I love polenta, and we have it often. I love it as a side dish, or grilled or baked. I typically make mine in the oven with gruyere and fried sage, but I was excited to make it the authentic way of slow stirring. I was excited until about half way through the process of standing at a hot stove and stirring FOREVER!
OK, 40-45 minutes, said the recipe. That is a LONG time to stand over a hot bubbling pot! My weak fat arm was tired after 10 minutes! My husband arrived home in time to take over. Perfetto!
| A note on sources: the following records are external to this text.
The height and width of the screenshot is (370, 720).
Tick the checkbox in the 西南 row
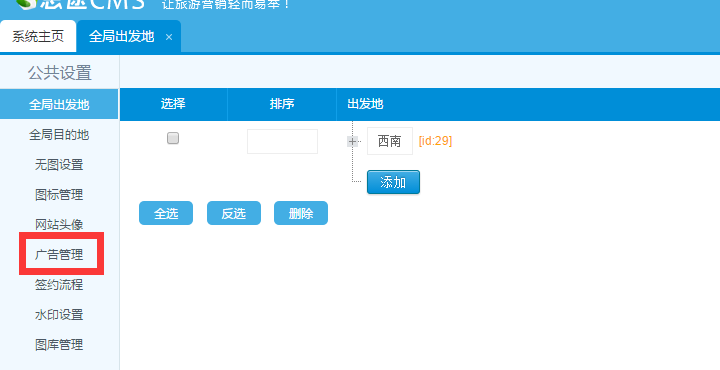(x=173, y=138)
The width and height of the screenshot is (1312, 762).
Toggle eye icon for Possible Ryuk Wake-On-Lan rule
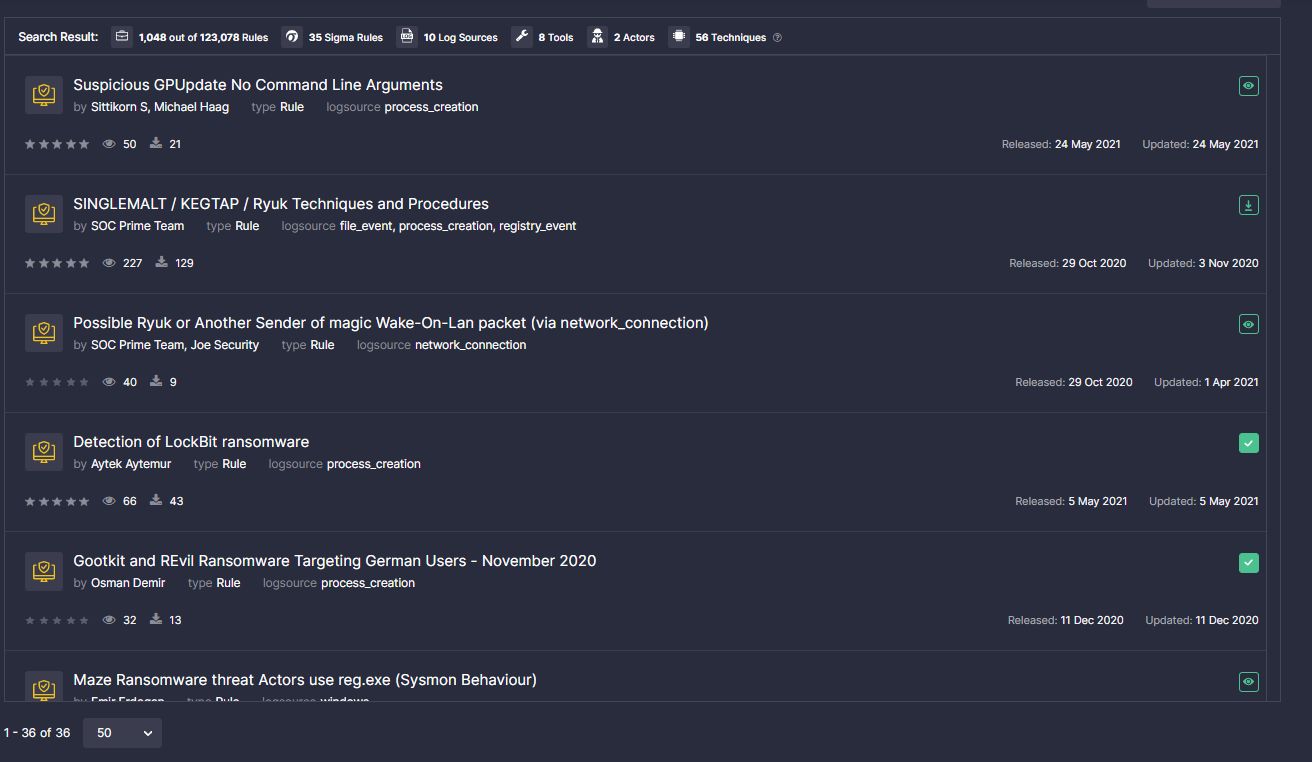click(1248, 324)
After the second ten minutes, I let him sit down with a glass of wine, and went back to my task. THIS must be why I love my oven-baked polenta so much. I was thinking, I won't be doing this again soon! Every time I go to a good copper store in Italy, I lust over the beautiful polenta pots. I can now pass them right by, knowing I won't need one!
At 35 minutes, the polenta looked and tasted done. As Marcella suggests, I poured it into a shallow large bowl, and evened out the top with a spoon to set. I made a salad and removed my braised pork from the oven.
After 10 minutes, I unmolded the dome of polenta onto a round platter.
I LOVE Marcella's idea of scooping out the top of the dome, and using the polenta as a bowl for your meat or stew! I filled mine with braised pork with fennel and figs.
The polenta was delicious and a perfect consistency, but a little salty for us. It is very lovely as a serving bowl, and I can imagine it with a nice lamb stew or filled with sausages! I will let my arm rest before trying this again, and split the stirring with my sous chef in the future.